Utah State Income Tax Credit
In addition to low fees and tax-free savings, many Utah taxpayers choose to save with UESP because of the Utah state income tax credit available to them.
For the 2014 tax year, account owners who are Utah taxpayers/residents may be able to claim a credit or deduction for contributions to their UESP accounts. Individual tax filers and Utah-based trusts can claim up to $93 in tax credits per qualified beneficiary. Married filing jointly taxpayers can claim up to $186 in tax credits per qualified beneficiary. (Utah-based trusts are not eligible for a joint tax credit.) UESP accounts owned by Utah-based corporations can benefit from a $1,860 tax deduction per qualified beneficiary. Account owners can contribute more or less than this amount, but these figures represent the maximum contributions that qualify for the Utah tax benefit. Rollovers from other 529 plans to UESP are also eligible for the tax savings.

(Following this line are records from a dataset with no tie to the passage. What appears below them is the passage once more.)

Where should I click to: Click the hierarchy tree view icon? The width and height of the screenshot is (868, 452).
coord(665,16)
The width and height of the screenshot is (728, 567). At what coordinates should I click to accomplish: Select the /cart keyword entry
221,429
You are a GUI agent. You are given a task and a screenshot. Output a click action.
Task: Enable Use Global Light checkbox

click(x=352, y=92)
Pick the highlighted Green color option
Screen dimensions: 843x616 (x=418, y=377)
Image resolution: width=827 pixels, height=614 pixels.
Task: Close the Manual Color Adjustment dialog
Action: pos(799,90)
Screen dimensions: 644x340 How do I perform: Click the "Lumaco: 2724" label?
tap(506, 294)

The more beneficiaries you own accounts for, the more you can save on your taxes. For example:
|Tax filing status
|Number of UESP beneficiaries
|Contributions to each beneficiary's account to maximize
the tax credit
|2013 UESP tax credit
State Income Tax Credit Qualification
Keep in mind that to qualify for the tax savings, the account must have been established before the beneficiary designated on the UESP account was age 19. If the account is eligible for the tax savings, the account owner can continue to claim the tax savings for each year’s contributions—for the life of the account. And as long as the account owner is a Utah taxpayer/resident, the account owner can claim the tax benefits no matter where the beneficiary lives—in another state or even another country. Utah account owners can even claim tax benefits when others contribute to their accounts. So it pays to encourage family and friends to make contributions to your account for birthdays, holidays, and other occasions.

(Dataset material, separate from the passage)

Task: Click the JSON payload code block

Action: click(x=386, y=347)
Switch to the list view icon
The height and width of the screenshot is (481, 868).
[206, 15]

Anyone can contribute to a UESP account; however, only the account owner/agent can claim tax benefits related to the account, regardless of who contributed to it, and control how the assets are invested and used.
Tax Benefits for Nonresidents & Part-Year Utah Residents
A nonresident is a person who is not a Utah resident but has Utah taxable income. A part-year Utah resident is a person who has moved into or out of Utah during the tax year or who lives in Utah only seasonally.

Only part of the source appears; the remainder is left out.